Rocks crunching beneath their shoes, they walked in silence. Despite Remy’s mood, Amy was enjoying the brightness of the sun, the vivid red geraniums and the sweetness of the lavender as they topped the hill in search of the Alfa Romeo.
Just as they reached it, she heard a roar, and a green Renault careened straight at them. Swerving almost into Remy the driver hit the brakes at the last minute. Jumping out of the way, Remy grabbed Amy and circled her with his arms protectively.
Yelling Remy’s name, the driver charged out of the Renault like a bull.
The solid fellow looked tough enough to do real damage even though he barely came up to Remy’s shoulder. He wore rough, faded work clothes, and his blue eyes burned so hotly Amy wondered if he’d already been drinking.
“Murderer! You think you’re smart because they let you off? You think your money can buy anything, even justice for my son’s death!”
“I’m as sorry about André as you are, Maurice.”
“You! You don’t know anything!”
Maurice held up a fist. Then he took a step backward and slammed it down on the hood of the Alfa Romeo with so much force he dented it. He began to hurl further abuse at Remy, making violent hand gestures as he did so. His vernacular French was not entirely comprehensible to Amy, but Remy turned so pale she began to tremble.
White-lipped, Remy grabbed Amy’s arm. Leading her around to the passenger side of the car, he yanked her door open and said, “Get in.”
When he raced back around to the driver’s side, Maurice hurled himself at Amy’s window.
He spat heavily on the ground. “Stupid girl! You should have nothing to do with this man. He killed my son! He’s dangerous! He hurts everybody he touches—especially women! He drives like a maniac!”
Remy strode back around the car. “Maurice, you’d better leave her alone.”
“Or what? You’ll call the police? You think you’re safe because you own this town, don’t you.”
“If you want to talk to me, make an appointment with my secretary.” Remy held out a business card. “I’ll be happy to see you anytime.”
Maurice grabbed it and shredded it, then hurled the bits at Remy. He spat on the ground again. “I’ll see you in hell. That’s where I’ll see you.”
“Fine.” Remy got into his car, slammed the door and jammed his key in the ignition. The engine roared to life.
Careful of Maurice, whose bulk was blocking half the lane, Remy shifted and drove up on the curb to avoid the man and get away. Only when they were outside the village did he speed up, but his face remained grim. He gripped the wheel so hard, his knuckles punched the skin like bleached bones.
Even when the village was several miles behind them, his fury, grief and self-loathing remained such a presence in the car that Amy grew close to tears. What must he have suffered this past year?
“Are you cold?” he asked her. “Do you want the top up?”
She pushed her braid back. “No, I’m fine.”
“Right.” Jamming his foot down on the accelerator, he sped toward Château Serene as if chased by demons.

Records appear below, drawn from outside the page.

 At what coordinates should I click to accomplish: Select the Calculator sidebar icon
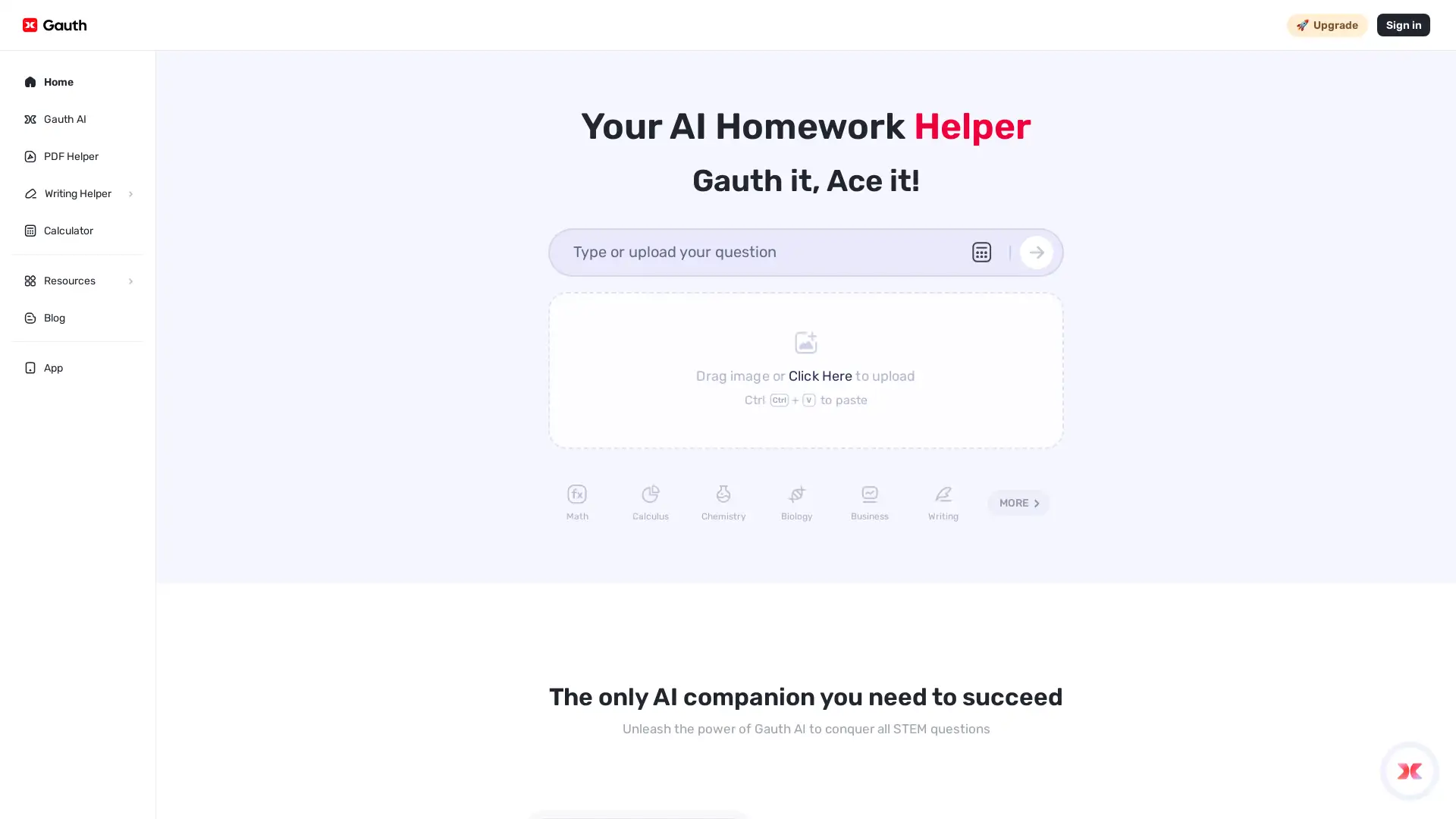[30, 230]
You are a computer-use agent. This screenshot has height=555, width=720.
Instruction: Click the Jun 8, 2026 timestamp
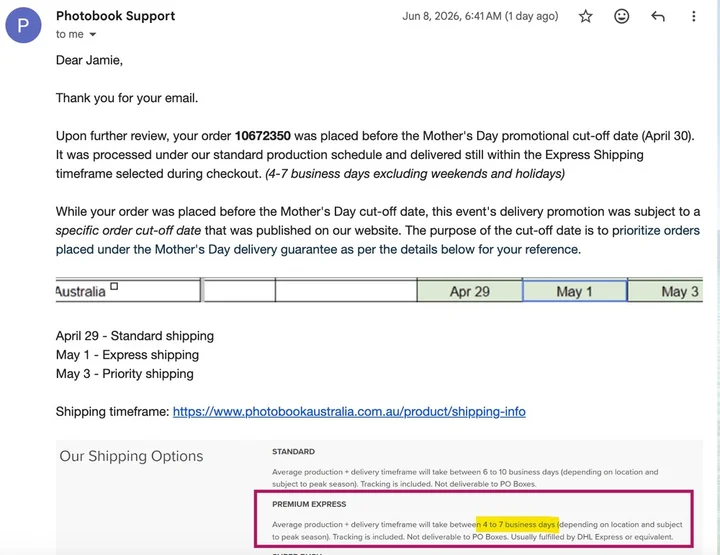[480, 16]
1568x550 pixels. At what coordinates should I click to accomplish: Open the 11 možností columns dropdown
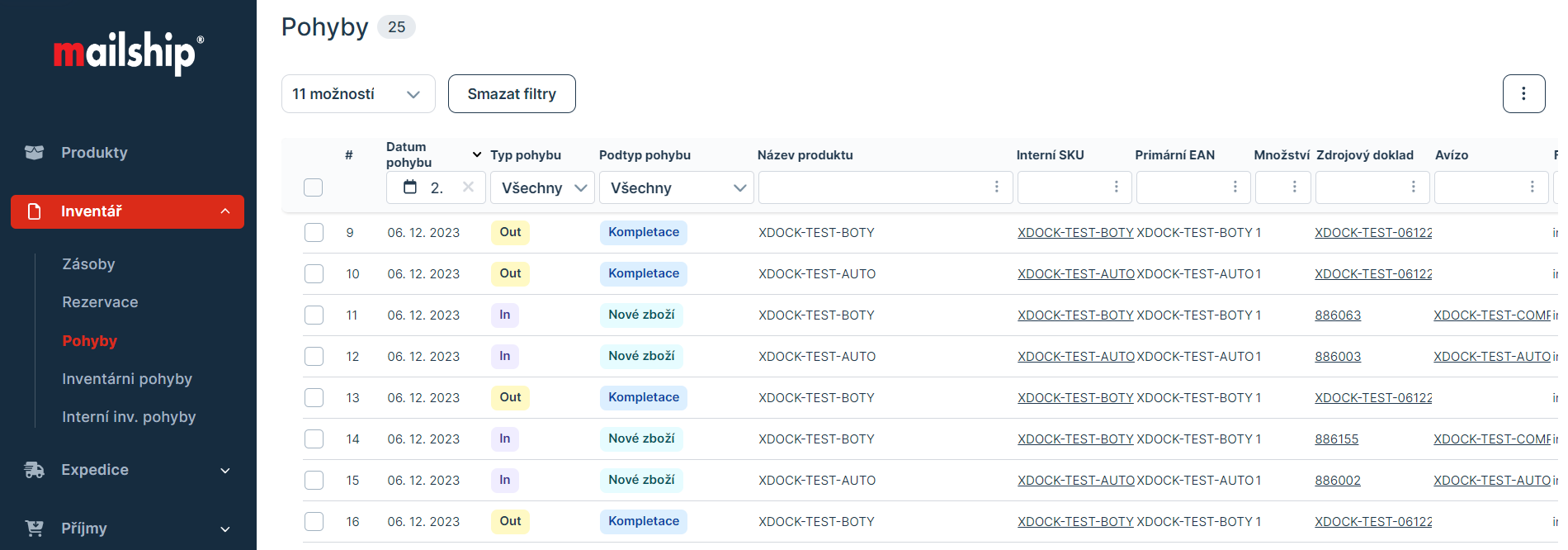tap(357, 94)

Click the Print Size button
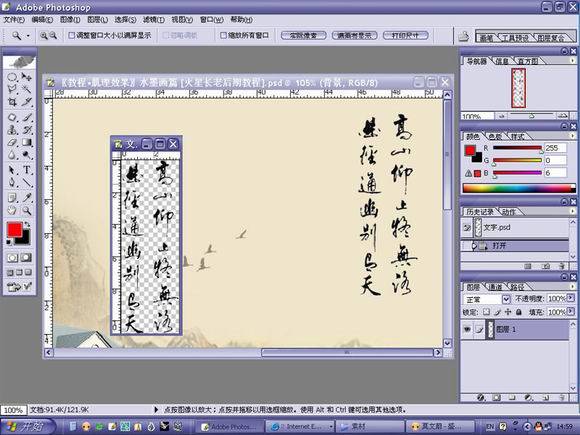coord(405,36)
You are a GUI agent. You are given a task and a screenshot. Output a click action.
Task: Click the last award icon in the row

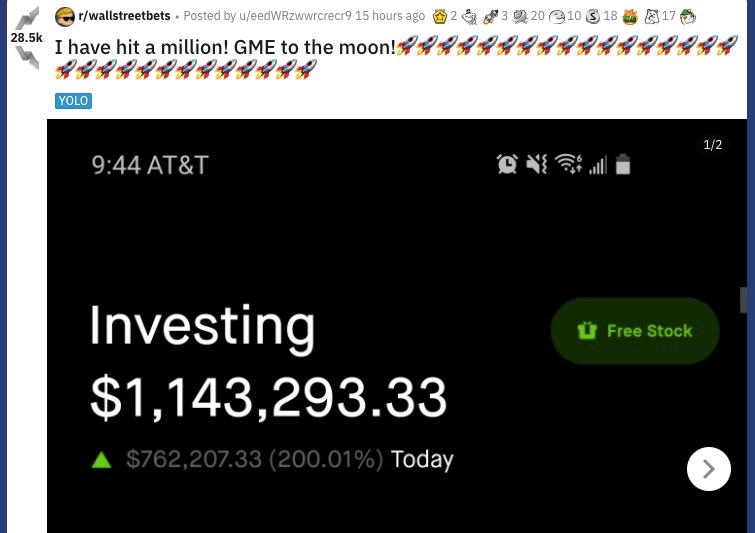688,16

She thought he wanted to be rid of her so he could be alone. But when he pulled up in the curving stone drive of Château Serene and stopped, he reached across her to open her door.
“I wish I could have spared you that little scene,” he said.
He drew a deep, resigned breath. For the next few minutes he was silent. “Look, if you’ve changed your mind…about seeing me for a month, I’ll understand.”
She buried her face in her hands and shook her head.
“I can’t see you until tomorrow. Apparently I have a previous engagement today.”
“Oh.” Looking up, she fought to hide her disappointment. Not that she asked questions. He had a life.
His jaw was set. His expression was so dark and cold, her eyes began to burn. Determined to escape before she broke down completely, she quickly scooted toward her open door. But when she would have gotten out, his arm snaked across the back of the seat and pulled her to him.
“You’re not crying, are you?”
“No!” When she felt dampness oozing down her cheeks, she sniffed. “Sinuses. I’m allergic to the cypresses.”
“Liar.” He crushed her to him, stroking her face and hair. “I’m sorry. I had a great time until my mother called and Maurice showed up. I’ll miss you today.” He kissed each cheek, tasting her hot, salty tears. “What will you do with all your free time?”
“You’re sweet. I don’t deserve you,” he whispered. Then he let her go.